While their "number one goal" is increasing capacity, she said that the airlines "very reluctantly" have come to support a cap on slots with trading possibilities at JFK. There would have to be a mix of administrative controls and market mechanisms, with congestion pricing "absolutely rejected." Additionally, any program to cap slots must take into consideration investments that airlines are making and have made at airports in terminals and other costly infrastructure. That is why her group has endorsed the IATA [International Air Transport Association] Worldwide Scheduling Guidelines.
The landing slots dilemma
Economist Frank Berardino, with GRA, Inc., a leading aviation consulting firm, said that auctions of slots would work. But there are "clear distributional issues between the airports and the airlines" due to investments both parties have made in infrastructure. "And obviously the other person not in the room, the consumer, has an interest," he added. Sometimes that means there is more interest in "two flights to Syracuse than 18 flights to Los Angeles," alluding to political pressure to preserve routes that might not be efficient.

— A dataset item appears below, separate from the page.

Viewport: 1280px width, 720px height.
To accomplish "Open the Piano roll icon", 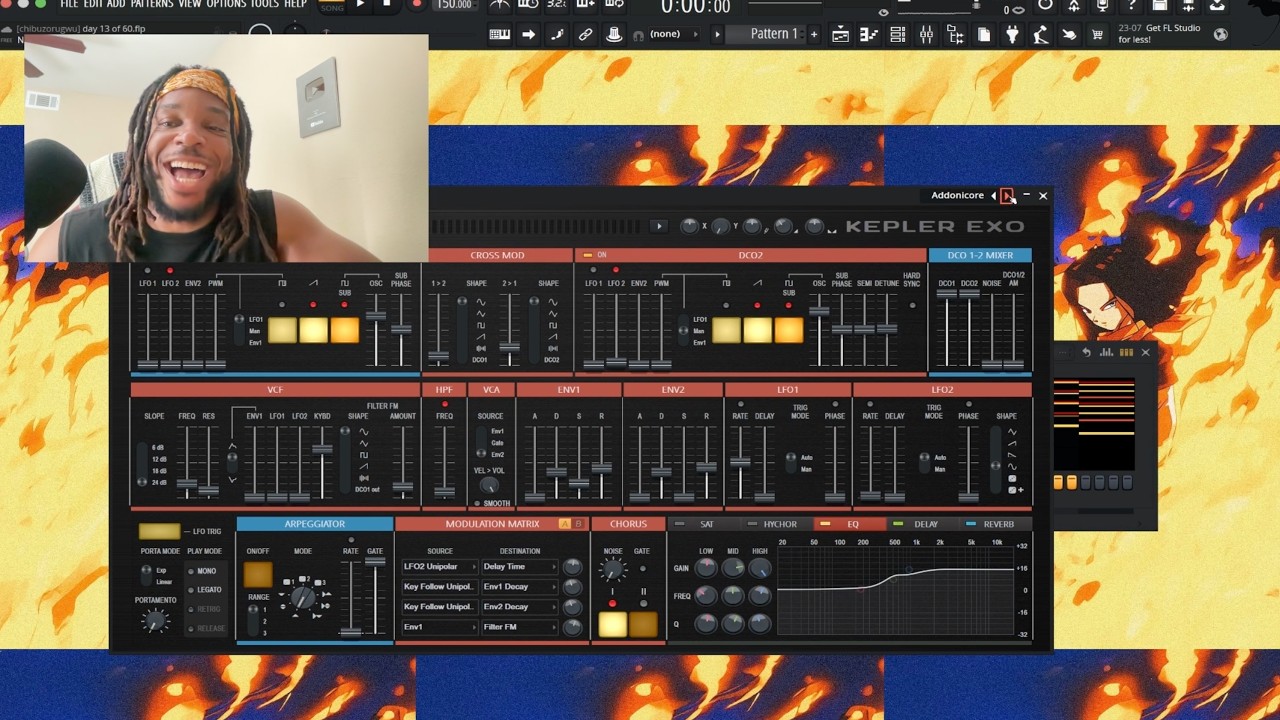I will click(869, 34).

He noted that property rights issues involved in airline landing slots are "not very well defined at all. We started out with a temporary program, and that lasted 35 years, and they were defined on an ad hoc basis. The airlines asserted the property right; they were allowed to buy and sell slots after 1984, amortize them on their balance sheets, and they could exchange them. Somebody once said that possession is nine-tenths of the law, and the airlines did a pretty good job of asserting that right.
"Then, January 1, 2007 hit. All of a sudden, there were no more slots. Legislation ended them at JFK. The government was again confronted with a property rights problem. In the short term it became clear they had to do something."

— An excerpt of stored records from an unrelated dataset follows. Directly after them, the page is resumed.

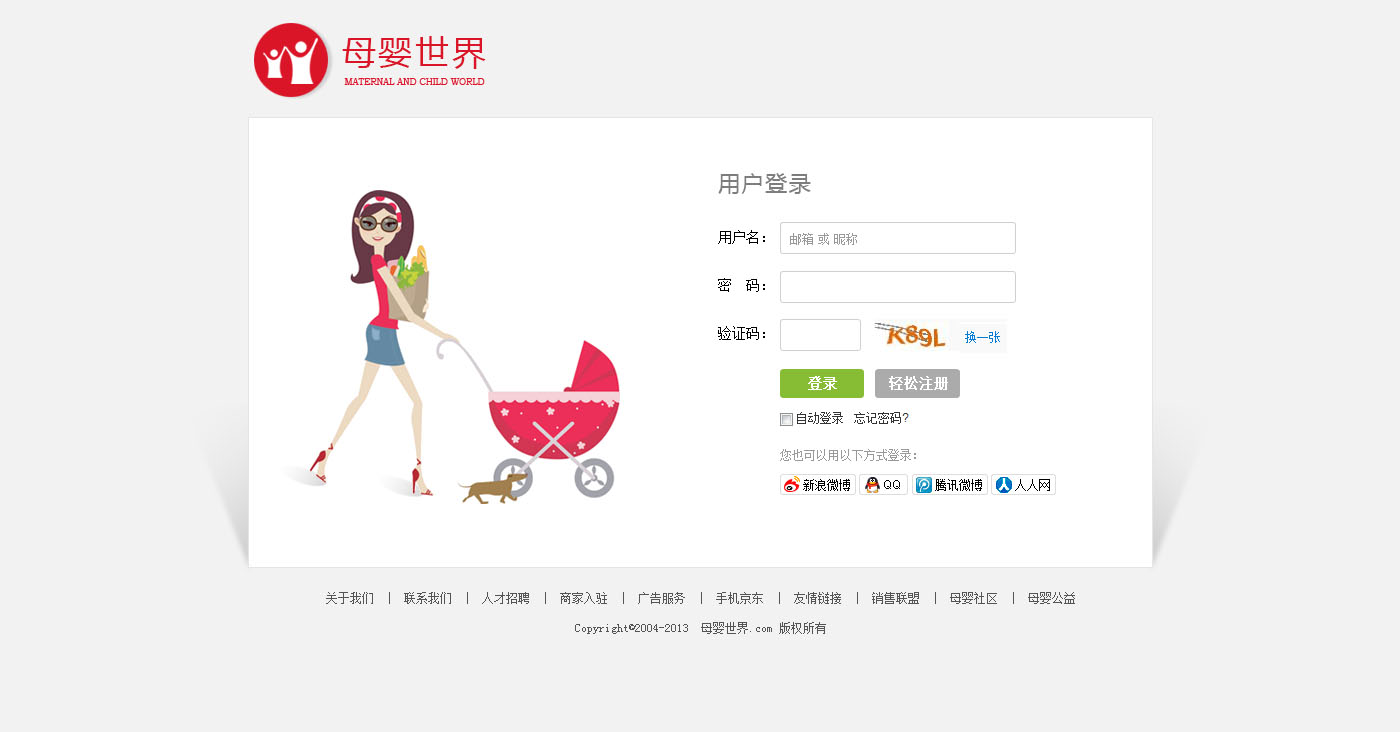This screenshot has height=732, width=1400.
Task: Open 手机京东 footer link
Action: pyautogui.click(x=739, y=599)
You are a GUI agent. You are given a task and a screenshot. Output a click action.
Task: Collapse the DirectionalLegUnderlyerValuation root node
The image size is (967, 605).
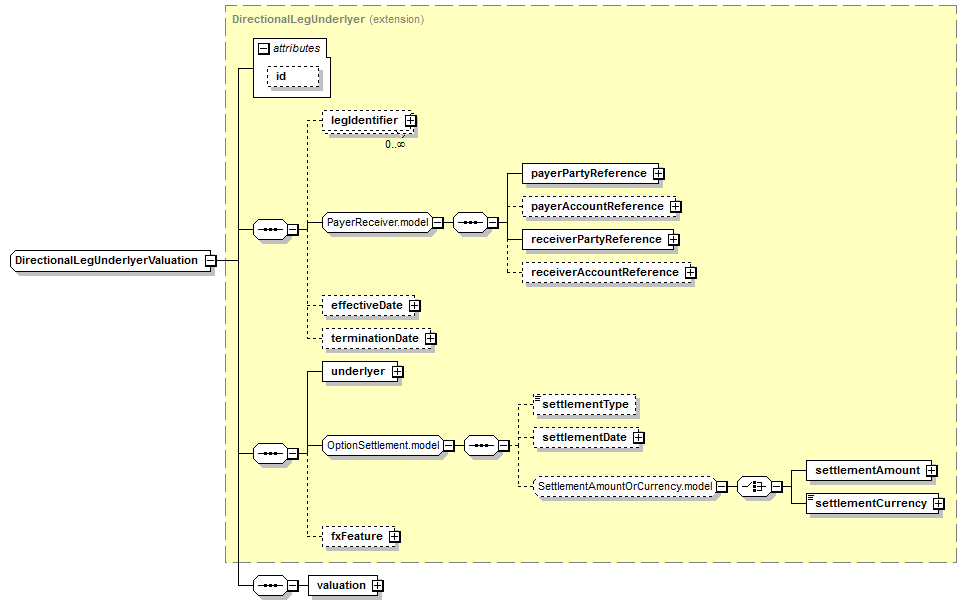point(210,261)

Making the leap to "3 X" capacity with NextGen
Doug Lee of the Volpe Center noted that he had been a champion of congestion pricing for some 40 years and had recently been involved in the Department of Transportation's pilot program to test congestion pricing, among other strategies, on surface highways. "That program has been surprisingly successful in attracting interest," he noted.
He attributes that to a long campaign of explaining how it might work. "When I started teaching and promoting congestion pricing, the language of economics was not permitted in surface transportation discussions, and the general attitude towards congestion was that you ought to get a discount because there are so many people that the cost must be lower when you share it."

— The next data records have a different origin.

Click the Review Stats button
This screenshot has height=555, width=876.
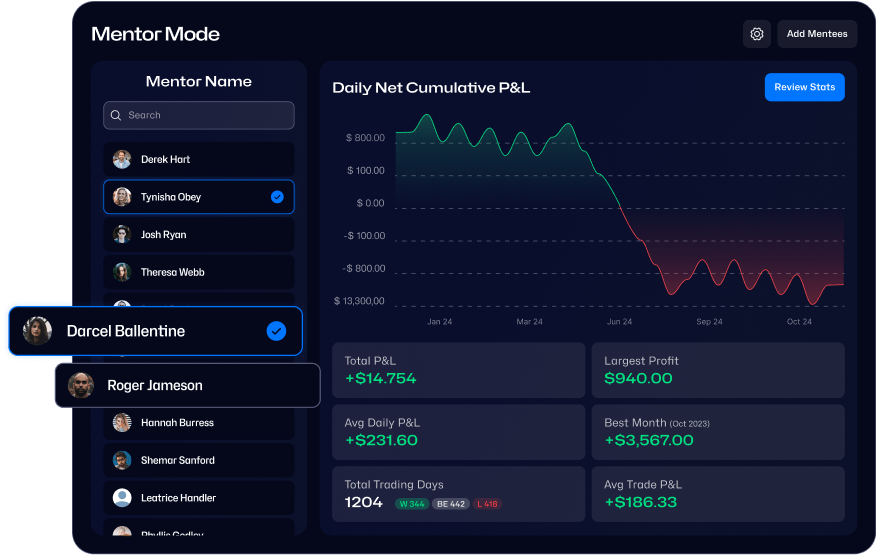click(x=804, y=87)
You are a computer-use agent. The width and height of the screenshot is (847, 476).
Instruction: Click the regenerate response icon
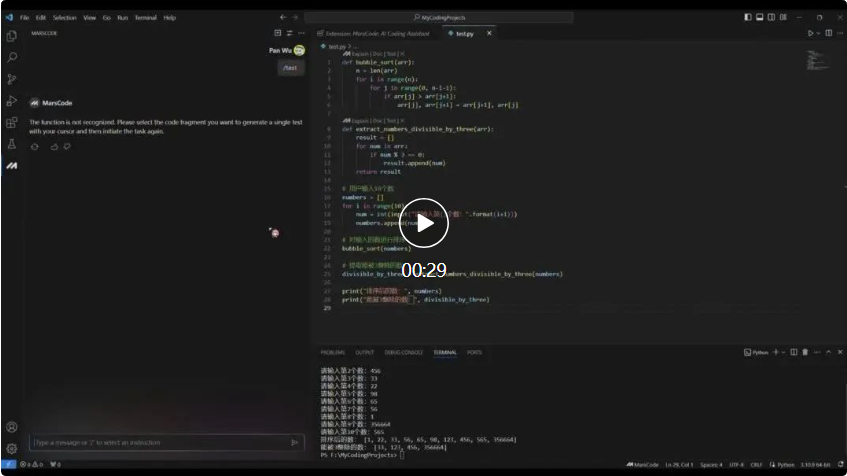coord(35,147)
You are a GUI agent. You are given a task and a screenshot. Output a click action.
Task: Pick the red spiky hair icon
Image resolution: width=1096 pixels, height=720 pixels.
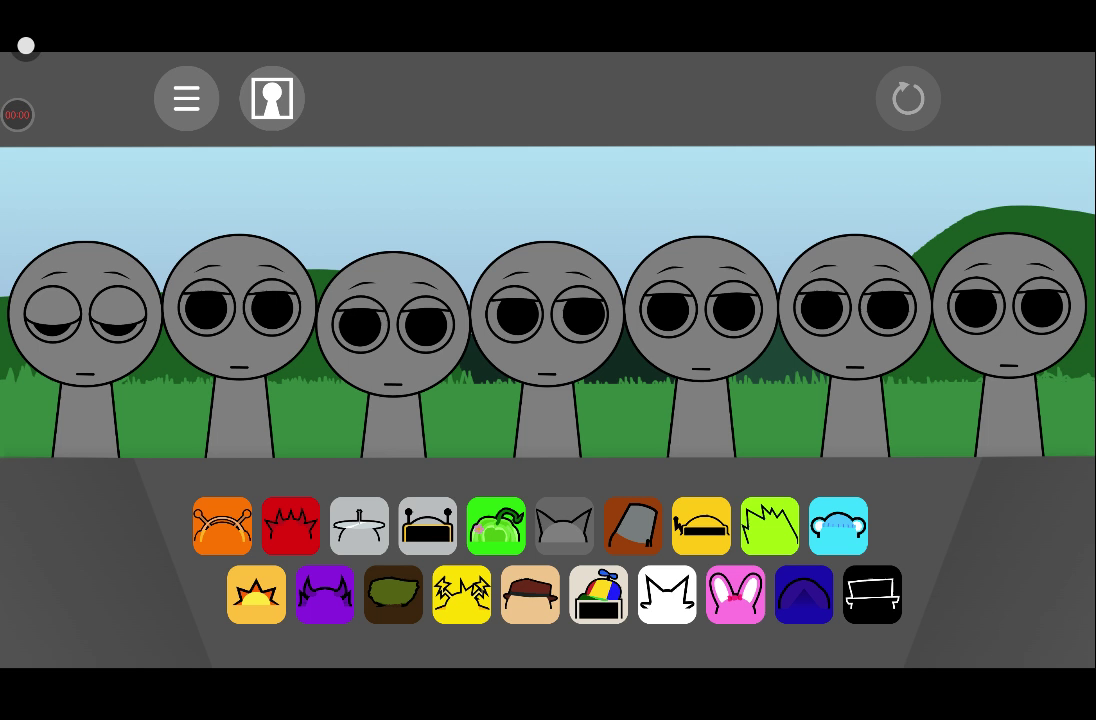pyautogui.click(x=291, y=526)
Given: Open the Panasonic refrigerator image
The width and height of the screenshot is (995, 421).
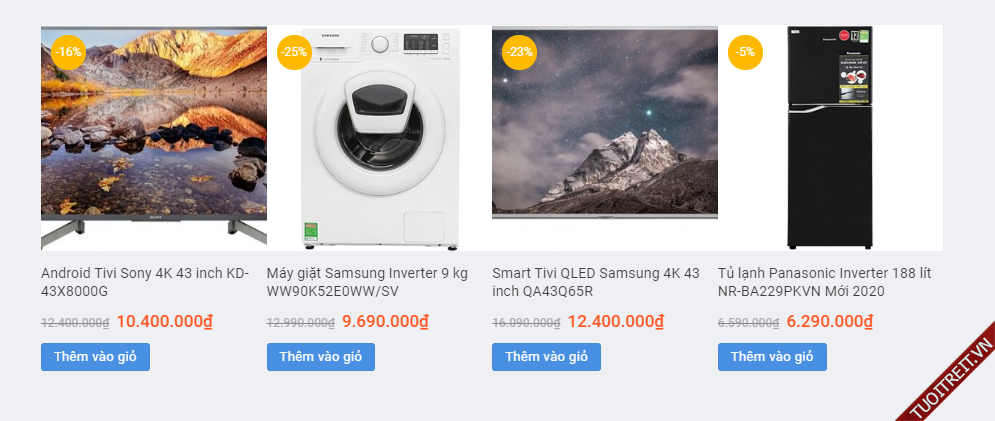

Currently, he's involved in "blue sky" aviation research looking to integrate new technologies and systems to increase throughput without building more physical capacity, similar to the approach being developed by the FAA's Next Gen program, which is pouring large sums into technological solutions to wring more capacity out of the existing system, with a goal of tripling throughput. It is a large challenge, Lee said.
"If you’re going to get from the current level of passenger service to one and a half times that to two times that to the magic three times that," which is the NextGen goal, "what is it going to take? In the [ARC] report, it says that these improvements will get you at least six more slots at one of the airports, that’s 1.06 X, so 1.5 X is pretty big, and 3 X is huge."
"We can imagine a lot of things, but an essential requirement is to cause behavior change. That’s clearly true in highway congestion. If there is no behavior change possible, the alternative is that people can’t respond, then there is no effect."